**Supplied material:**
****
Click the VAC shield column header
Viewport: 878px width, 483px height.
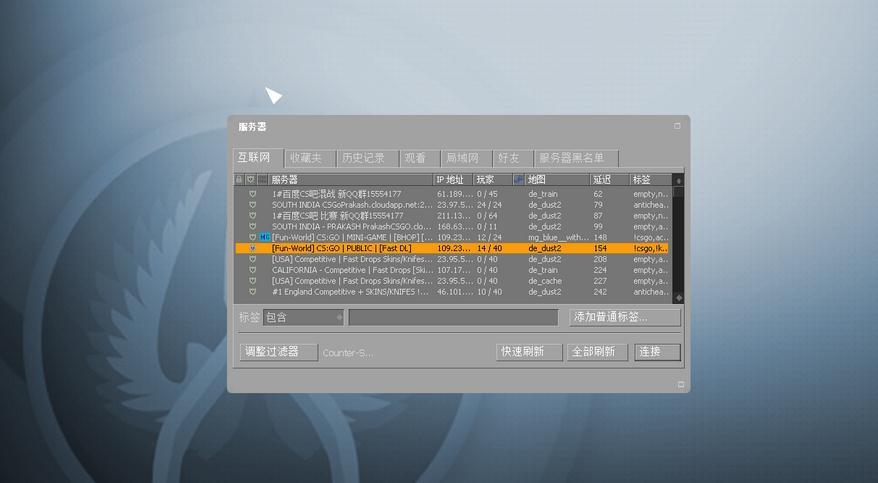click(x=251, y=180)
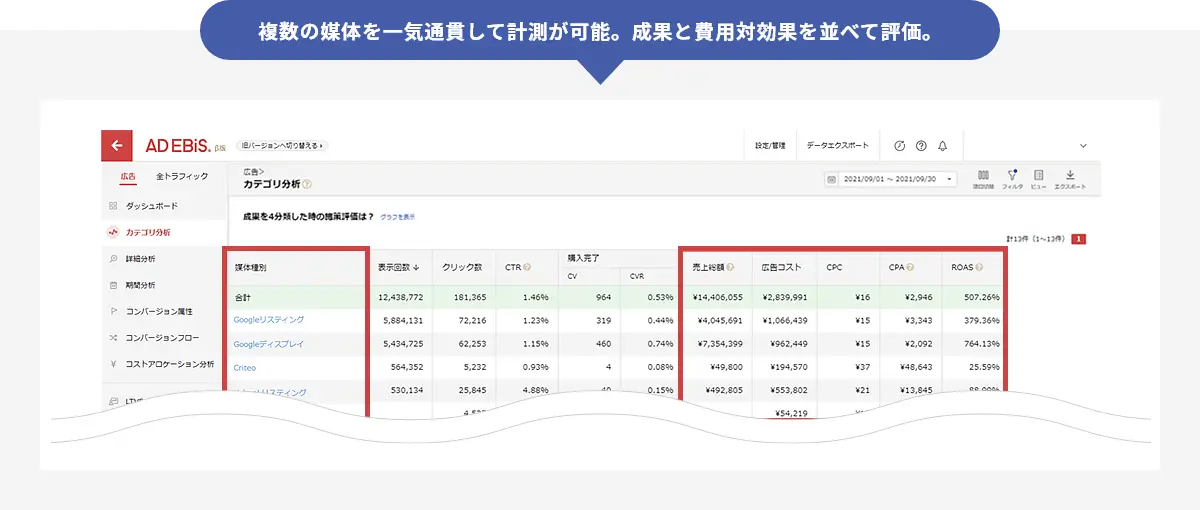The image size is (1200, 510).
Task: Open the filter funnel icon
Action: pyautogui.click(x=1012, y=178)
****
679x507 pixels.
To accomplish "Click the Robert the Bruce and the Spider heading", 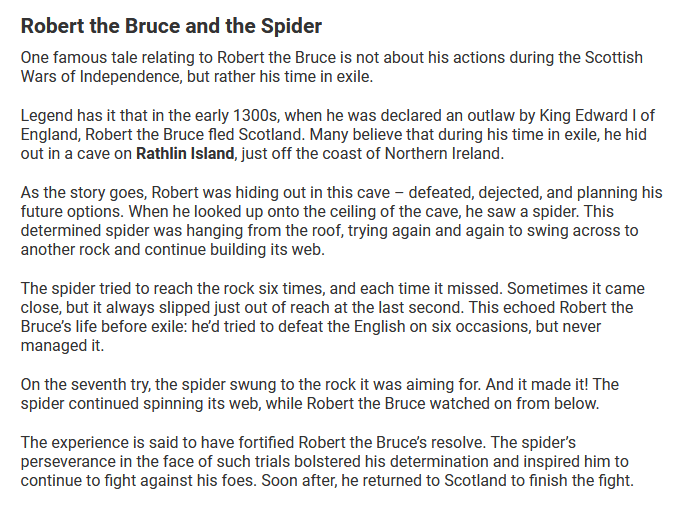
****
**What the task requires:** The answer is the lines of the material above, from the one containing "679x507 pixels." down to the one containing "the Robert the", given exactly and without images.

**Finished exercise:**
679x507 pixels.
To accomplish "Click the Robert the Bruce and the Spider heading", 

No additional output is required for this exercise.